#regretwhat oder Warum ich so lange nichts übers Muttersein schreiben konnte

In den letzten zwei Jahren habe ich hier kaum etwas veröffentlicht – und irgendwie habe ich das Gefühl, dass ich das erklären möchte. Ist ja nicht so, dass nichts passiert wäre. Aber da war ein Maulkorb auf meiner Schreibhand und, wenn ich ehrlich sein soll, auch auf meiner Seele. Zwei Jahre lang ging nichts mehr, und das aus verschiedenen Gründen.

1) Ein Grund, den wir wohl alle satt haben bis obenhin: Corona und der Lockdown. Obwohl es sich eine Zeit lang auch wie eine Befreiung anfühlte (kein Terminstress, die Auflösung unguter Kontakte, ein 24/7-Aufenthalt in der Comfort Zone). Die streckenweise Dauer-Kinderbetreuung war nicht unbedingt befreiend (wem sag ich das), aber sonst war es eigentlich oft ganz okay. Was ich lange nicht gemerkt habe, war die Tatsache, dass Komfortzonen schrumpfen, wenn man sie nie verlässt. Nach zwei Jahren war ich so klein mit Hut und hab mich gar nicht mehr raus getraut. Nicht mal bis zur Tastatur (abgesehen von Wortfindungsstörungen und dergleichen, die dem allgemeinen Stresslevel zugeordnet werden dürfen und sich seit der Kur etwas gelegt haben).

2) Zusätzliche lähmte mich mein eigener Leistungsdruck. Ich bin alles andere als perfekt, aber ich würde gern ein guter Mensch sein. Einer, der die Welt nicht schlimmer macht als sie ist und im Idealfall sogar ein klein wenig besser. Seitdem ich Mama bin, beschäftigt mich das sogar noch mehr – immerhin muss mein liebster Mensch ja mit dem weiterleben, was wir hier so hinterlassen. Also finde ich immer mehr Dinge, die mir schuldbehaftet durch den Kopf strudeln… erziehe ich zu viel oder zu wenig? fördere ich genug? agiere ich halbwegs nachhaltig im Alltag? schädige ich das Klima? kann ich Bienen retten? gebe ich Fips zu viel Zucker? wann reicht es mit dem Medienkonsum? sollte ich mehr Grenzen setzen, mehr auf Selbstständigkeit pochen? achte ich genug auf meine Gesundheit? lebe ich Schönheitsmainstream vor? was muss ich, was sollte ich, was könnte ich besser machen?

Instagram ist da keine Hilfe, btw. Das kleine Biest serviert ständig neue Ideen zur Selbstoptimierung, sei es das perfekte Yogatraining („Nur 10 Minuten täglich! Die hast du auch!“), No-Waste-Accounts oder Werbung fürs neue Achtsamkeitstagebuch. Aber was ich auch versuche zu beherzigen – es kommt nie der Moment, in dem ich „die“ Lösung gefunden habe und endlich durchatmen kann.

• **ZU ERLEDIGEN**
1/ Welche Dinge nennt der Text übers Muttersein, durch die sich der Lockdown eine Zeit lang wie eine Befreiung anfühlte? Zähl alle auf.
2/ Was schrumpft laut dem Text übers Muttersein, wenn man es nie verlässt?
3/ Schreib den Text übers Muttersein nach seinem letzten Satz weiter.

• **GESPEICHERTE DATEN**
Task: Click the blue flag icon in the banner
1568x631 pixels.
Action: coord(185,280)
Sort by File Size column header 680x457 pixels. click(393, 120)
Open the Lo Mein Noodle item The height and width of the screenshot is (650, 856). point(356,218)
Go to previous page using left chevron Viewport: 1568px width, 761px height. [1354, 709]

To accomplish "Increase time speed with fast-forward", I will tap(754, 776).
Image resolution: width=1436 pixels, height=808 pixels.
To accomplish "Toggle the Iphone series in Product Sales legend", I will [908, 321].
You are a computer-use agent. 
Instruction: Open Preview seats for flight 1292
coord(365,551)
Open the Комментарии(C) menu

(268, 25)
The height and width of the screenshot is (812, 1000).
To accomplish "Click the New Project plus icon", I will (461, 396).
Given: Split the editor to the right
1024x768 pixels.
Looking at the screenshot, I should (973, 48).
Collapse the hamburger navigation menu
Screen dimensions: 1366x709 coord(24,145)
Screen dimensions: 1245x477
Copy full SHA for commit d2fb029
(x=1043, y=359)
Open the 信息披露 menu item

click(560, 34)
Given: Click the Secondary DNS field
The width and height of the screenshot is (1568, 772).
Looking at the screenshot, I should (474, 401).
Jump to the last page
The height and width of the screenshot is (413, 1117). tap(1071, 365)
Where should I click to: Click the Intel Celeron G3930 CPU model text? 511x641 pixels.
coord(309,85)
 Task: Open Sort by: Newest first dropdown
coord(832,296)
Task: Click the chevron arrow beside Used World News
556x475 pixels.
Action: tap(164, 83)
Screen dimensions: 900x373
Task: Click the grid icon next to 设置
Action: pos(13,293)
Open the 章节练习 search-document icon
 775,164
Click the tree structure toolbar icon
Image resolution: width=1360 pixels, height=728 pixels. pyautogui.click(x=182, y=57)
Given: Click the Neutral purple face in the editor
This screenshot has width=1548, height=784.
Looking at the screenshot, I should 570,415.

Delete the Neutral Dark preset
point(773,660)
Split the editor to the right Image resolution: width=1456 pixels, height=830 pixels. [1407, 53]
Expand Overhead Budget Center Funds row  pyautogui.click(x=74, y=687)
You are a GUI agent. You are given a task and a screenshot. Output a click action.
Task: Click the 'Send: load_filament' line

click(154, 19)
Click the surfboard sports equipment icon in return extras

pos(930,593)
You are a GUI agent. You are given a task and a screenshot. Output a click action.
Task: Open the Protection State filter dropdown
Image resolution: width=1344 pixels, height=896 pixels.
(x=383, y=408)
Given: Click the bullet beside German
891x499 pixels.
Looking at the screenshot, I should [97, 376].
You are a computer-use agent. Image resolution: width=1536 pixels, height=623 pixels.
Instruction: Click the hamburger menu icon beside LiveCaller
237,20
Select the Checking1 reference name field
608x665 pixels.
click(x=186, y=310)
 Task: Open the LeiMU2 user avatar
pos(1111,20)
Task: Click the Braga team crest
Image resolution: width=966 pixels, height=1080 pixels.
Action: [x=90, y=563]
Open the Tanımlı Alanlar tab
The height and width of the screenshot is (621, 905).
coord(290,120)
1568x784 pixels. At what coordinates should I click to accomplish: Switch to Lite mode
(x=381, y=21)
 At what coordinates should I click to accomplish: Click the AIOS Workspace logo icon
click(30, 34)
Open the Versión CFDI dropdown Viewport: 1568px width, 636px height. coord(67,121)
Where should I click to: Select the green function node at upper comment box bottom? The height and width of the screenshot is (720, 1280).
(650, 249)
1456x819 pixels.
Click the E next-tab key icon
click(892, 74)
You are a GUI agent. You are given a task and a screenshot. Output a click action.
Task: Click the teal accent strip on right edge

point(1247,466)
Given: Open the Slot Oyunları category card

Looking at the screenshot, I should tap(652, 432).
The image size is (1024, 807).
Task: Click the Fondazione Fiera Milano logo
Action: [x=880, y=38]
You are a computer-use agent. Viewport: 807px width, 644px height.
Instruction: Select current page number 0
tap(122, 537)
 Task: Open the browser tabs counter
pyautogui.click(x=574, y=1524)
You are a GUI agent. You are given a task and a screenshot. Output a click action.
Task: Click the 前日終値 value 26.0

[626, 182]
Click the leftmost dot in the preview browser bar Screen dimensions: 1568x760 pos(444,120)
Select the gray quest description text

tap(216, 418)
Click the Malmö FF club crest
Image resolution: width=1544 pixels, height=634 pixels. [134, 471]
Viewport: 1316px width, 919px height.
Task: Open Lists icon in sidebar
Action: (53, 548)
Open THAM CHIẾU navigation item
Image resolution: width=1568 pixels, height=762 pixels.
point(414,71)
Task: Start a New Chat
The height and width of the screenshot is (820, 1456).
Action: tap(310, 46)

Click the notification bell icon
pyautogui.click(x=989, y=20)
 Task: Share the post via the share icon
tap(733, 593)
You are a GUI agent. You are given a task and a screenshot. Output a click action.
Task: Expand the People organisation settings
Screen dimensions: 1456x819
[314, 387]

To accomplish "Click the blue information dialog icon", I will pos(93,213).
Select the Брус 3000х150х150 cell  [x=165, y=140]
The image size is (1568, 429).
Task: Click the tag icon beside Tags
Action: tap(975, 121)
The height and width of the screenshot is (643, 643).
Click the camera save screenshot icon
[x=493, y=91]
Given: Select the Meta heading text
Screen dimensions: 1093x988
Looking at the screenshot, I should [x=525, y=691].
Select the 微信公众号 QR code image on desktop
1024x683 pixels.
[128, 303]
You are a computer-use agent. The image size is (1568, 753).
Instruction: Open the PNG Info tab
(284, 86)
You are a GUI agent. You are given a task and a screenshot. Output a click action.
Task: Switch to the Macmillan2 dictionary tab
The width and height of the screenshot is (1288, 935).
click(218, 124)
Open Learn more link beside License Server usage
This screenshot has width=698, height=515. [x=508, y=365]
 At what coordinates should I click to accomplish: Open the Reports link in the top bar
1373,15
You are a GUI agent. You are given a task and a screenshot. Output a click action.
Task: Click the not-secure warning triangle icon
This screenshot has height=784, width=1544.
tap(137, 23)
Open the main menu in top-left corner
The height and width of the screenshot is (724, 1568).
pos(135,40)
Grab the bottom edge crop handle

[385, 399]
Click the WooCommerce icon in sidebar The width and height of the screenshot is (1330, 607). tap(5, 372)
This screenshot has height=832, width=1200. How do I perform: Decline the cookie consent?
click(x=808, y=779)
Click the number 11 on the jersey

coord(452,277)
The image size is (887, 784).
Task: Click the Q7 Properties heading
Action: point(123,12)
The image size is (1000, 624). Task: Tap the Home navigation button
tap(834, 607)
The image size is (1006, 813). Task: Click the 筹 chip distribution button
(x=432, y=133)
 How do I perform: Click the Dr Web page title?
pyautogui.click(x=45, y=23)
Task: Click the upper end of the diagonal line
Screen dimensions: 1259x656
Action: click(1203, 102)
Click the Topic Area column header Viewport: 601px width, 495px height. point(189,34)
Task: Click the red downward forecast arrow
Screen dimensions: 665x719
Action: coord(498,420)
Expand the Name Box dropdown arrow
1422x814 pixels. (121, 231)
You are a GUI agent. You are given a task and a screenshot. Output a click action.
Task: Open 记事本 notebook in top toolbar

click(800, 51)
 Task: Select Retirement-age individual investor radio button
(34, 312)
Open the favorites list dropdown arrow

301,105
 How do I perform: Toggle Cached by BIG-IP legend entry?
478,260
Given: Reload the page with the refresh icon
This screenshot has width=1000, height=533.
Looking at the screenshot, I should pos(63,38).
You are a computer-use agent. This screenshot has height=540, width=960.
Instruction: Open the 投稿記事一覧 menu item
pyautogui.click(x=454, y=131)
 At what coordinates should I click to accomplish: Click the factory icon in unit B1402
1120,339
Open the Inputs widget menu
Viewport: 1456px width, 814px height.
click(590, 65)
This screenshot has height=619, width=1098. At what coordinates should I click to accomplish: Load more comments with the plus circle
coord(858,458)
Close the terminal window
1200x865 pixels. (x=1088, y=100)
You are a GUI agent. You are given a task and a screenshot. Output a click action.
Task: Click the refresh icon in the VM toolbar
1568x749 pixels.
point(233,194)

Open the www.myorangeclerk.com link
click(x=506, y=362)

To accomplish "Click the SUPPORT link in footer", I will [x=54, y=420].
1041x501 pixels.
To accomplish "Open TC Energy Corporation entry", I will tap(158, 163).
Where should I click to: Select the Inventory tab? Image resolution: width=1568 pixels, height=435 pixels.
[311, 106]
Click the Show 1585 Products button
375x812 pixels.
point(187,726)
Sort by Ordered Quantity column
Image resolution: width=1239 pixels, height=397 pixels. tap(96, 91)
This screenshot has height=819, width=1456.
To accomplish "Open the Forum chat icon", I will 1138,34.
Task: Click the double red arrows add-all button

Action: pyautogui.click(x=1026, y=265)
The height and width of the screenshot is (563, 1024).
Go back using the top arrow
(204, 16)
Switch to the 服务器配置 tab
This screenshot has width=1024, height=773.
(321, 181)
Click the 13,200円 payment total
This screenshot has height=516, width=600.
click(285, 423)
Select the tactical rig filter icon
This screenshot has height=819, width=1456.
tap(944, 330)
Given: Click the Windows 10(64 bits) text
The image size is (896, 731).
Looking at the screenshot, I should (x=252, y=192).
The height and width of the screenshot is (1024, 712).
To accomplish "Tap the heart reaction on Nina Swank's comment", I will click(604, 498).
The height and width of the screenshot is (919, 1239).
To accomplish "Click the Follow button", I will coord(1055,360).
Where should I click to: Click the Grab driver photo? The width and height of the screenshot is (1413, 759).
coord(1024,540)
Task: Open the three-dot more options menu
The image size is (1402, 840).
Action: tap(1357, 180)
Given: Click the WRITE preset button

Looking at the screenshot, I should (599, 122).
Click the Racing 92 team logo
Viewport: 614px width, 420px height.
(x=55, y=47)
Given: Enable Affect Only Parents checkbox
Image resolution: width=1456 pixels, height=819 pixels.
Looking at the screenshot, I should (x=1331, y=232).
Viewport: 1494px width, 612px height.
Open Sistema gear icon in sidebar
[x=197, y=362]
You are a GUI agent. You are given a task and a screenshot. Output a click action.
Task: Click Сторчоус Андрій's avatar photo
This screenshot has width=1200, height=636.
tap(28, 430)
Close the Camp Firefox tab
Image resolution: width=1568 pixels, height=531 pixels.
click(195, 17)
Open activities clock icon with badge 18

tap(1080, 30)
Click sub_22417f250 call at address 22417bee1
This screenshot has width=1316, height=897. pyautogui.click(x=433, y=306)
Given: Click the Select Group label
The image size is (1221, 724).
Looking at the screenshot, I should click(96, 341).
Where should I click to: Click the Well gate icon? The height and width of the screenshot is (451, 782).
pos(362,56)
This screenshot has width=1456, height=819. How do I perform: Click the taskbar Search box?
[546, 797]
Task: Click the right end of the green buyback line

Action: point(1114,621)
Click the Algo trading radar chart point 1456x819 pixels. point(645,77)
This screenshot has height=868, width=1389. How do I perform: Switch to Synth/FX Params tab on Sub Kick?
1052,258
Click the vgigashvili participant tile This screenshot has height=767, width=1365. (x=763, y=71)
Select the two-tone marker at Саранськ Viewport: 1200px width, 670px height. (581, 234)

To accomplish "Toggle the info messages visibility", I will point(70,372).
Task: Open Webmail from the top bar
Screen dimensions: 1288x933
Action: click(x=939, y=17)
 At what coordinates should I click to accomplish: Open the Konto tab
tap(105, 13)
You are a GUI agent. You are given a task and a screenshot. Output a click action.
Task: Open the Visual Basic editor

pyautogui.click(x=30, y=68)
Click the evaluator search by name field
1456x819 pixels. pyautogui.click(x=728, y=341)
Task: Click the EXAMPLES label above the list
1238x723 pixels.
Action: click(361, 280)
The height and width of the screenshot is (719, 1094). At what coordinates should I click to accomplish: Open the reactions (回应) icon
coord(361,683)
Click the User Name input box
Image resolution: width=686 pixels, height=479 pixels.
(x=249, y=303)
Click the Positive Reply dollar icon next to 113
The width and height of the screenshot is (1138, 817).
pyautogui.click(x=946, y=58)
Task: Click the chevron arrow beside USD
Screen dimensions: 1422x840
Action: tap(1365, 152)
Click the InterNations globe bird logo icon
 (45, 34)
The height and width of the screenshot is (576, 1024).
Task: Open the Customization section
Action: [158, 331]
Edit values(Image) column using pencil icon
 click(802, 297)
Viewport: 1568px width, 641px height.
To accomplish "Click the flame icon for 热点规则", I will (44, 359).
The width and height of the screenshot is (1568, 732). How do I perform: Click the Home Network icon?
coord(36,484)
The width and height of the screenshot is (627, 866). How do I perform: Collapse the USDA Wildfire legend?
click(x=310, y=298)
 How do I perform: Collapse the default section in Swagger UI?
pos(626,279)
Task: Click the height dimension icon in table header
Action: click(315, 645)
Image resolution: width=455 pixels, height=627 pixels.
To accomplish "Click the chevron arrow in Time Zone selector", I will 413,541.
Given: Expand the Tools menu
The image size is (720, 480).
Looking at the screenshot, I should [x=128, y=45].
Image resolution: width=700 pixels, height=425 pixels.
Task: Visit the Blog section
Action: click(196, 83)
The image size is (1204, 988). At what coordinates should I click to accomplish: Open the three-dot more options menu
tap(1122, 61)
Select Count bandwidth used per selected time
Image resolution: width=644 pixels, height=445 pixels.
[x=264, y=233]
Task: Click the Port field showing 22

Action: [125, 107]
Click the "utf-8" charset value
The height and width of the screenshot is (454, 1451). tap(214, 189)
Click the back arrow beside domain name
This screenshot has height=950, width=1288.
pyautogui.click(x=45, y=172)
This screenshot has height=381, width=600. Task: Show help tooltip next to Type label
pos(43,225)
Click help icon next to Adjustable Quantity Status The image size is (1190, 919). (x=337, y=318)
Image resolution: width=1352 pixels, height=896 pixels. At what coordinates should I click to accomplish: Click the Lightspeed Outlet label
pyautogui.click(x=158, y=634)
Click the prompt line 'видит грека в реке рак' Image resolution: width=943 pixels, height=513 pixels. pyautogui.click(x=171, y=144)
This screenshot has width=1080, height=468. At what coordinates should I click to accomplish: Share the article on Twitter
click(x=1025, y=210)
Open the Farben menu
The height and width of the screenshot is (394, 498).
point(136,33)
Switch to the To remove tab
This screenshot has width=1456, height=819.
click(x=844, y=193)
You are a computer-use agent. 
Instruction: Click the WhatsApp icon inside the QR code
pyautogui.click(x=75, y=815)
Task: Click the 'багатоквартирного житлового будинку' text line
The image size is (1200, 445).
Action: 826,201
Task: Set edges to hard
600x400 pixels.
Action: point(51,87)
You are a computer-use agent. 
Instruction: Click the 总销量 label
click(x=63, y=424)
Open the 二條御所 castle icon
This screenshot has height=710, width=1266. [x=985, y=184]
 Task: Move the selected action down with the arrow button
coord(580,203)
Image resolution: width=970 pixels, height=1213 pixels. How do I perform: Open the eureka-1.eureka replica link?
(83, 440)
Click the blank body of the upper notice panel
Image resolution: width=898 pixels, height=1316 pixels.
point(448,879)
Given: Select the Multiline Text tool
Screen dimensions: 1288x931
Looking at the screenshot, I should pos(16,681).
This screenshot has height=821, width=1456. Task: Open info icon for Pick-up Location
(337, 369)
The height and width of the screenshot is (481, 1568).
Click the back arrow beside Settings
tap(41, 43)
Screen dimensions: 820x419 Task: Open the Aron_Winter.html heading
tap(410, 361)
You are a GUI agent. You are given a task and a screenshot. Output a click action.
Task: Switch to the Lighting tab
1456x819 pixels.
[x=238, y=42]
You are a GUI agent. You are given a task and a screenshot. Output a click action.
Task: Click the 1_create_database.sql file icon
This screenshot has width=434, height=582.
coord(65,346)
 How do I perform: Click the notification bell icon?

• **LÖSUNGEN**
1/
- kein Terminstress
- die Auflösung unguter Kontakte
- ein 24/7-Aufenthalt in der Comfort Zone

2/ Komfortzonen.

3/
Enspanne ich mich bei der Mediennutzung und finde darin sogar etwas Frieden, schiebe ich Fips im tiefsten Inneren vielleicht doch einfach nur vor die Glotze ab, statt mich aktiv mit meinem Wunschkind zu befassen. Pflanze ich Schmetterlingsflieder, freut es zwar die Bienen – aber er verdrängt die heimische Population. Steige ich auf Hafermilch um, ist das zwar nice wegen CO2 und Tierhaltung – aaaaber mit Hafermilchpulver (oder noch besser: selbermachen!) würde ich sogar noch Verpackung sparen. Und überhaupt: Sollte Frau kurz vor 40 statt Kohlenhydratbomben nicht eher eine Eiweißquelle in den Kaffee kippen?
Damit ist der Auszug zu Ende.